The idea came to Jenny Jozwiak in summer 2006, while she was sitting in the car. Positive Focus, the Brooklyn photography collective, had asked her to create a community project that would showcase the many facets of New York.

With Danny Simmons’ “Project Diversity,” a multimedia exhibit on the Brooklyn experience, fresh in her mind, “Diversity of Devotion” was born.

Subtitled “Celebrating New York’s Spiritual Harmony,” the exhibit displays the work of 32 photographers from across the country in 40 photos depicting the breadth of spiritual observance in four of the five boroughs, Staten Island excluded, during two weeks last fall and winter. An opening reception will be held Thursday, Sept. 6 at 6 p.m. at the Safe-T-Gallery in the DUMBO section of Brooklyn. The exhibit will be on view through Sept. 23.

“This project is about celebrating the differences and then realizing we’re not so different,” said Jozwiak, a professional travel photographer who was born Jewish but identifies as a Buddhist. “I wanted to show that at least in one city in the world people can practice their religions and not be persecuted, that in New York we’re trying to hold up what true democracy is: freedom of religion.”

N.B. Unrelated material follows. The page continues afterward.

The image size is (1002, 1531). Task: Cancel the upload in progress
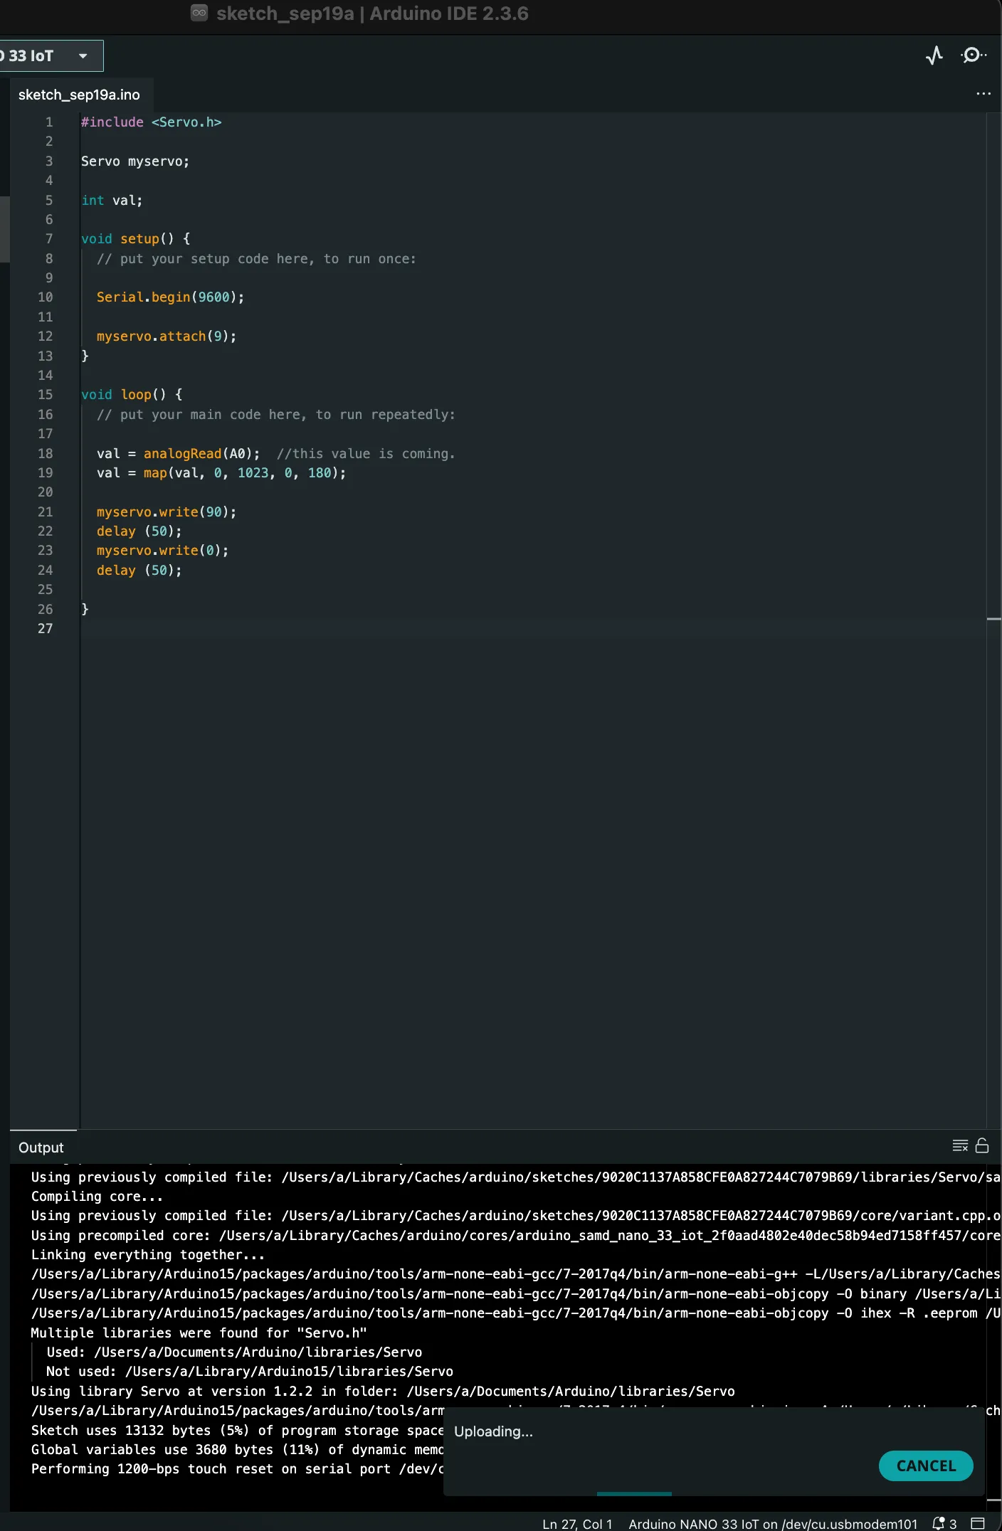[x=925, y=1466]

The 330 entries from nearly 70 photographers were whittled down by a blind jury. The winning photographs represent 20 separate beliefs and sects, including multiple denominations of Christianity, Islam, Sikhism, Voodoo, Santeria and six photos covering the Jewish spectrum.

One of Jozwiak’s photographs, “Efraim: The Wandering Jew of The Lubavitch Center,” was taken outside 770 Eastern Parkway. The subject is Efraim Wolf, a homeless Lubavitcher who gets by by sleeping in community leader’s cars, with their permission and taking donations.

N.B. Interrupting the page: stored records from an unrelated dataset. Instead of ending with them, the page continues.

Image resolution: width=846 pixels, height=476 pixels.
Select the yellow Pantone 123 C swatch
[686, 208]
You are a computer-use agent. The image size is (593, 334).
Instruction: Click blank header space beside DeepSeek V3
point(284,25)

“He’s fallen on some hard times, but he has this really kind face and very beautiful eyes,” she said. With his long dreadlocks and atypical garb, “There is a stark contrast between him and the regular practitioners,” she said.

Marcia Bricker Halperin, whose photo “Woman Saying Shema” was chosen for the top five, found her subject, Bonnie Charkey, at the lay-led egalitarian minyan she attends at Congregation Beth Elohim in Brooklyn on Saturdays.

“Her kavanah [spiritual concentration] was so intense that I felt moved to take a picture of her at that moment,” she said.

Positive Focus is looking for exhibit space for the show in Queens, Manhattan and The Bronx. The Brooklyn Public Library has agreed to host the exhibit sometime next year.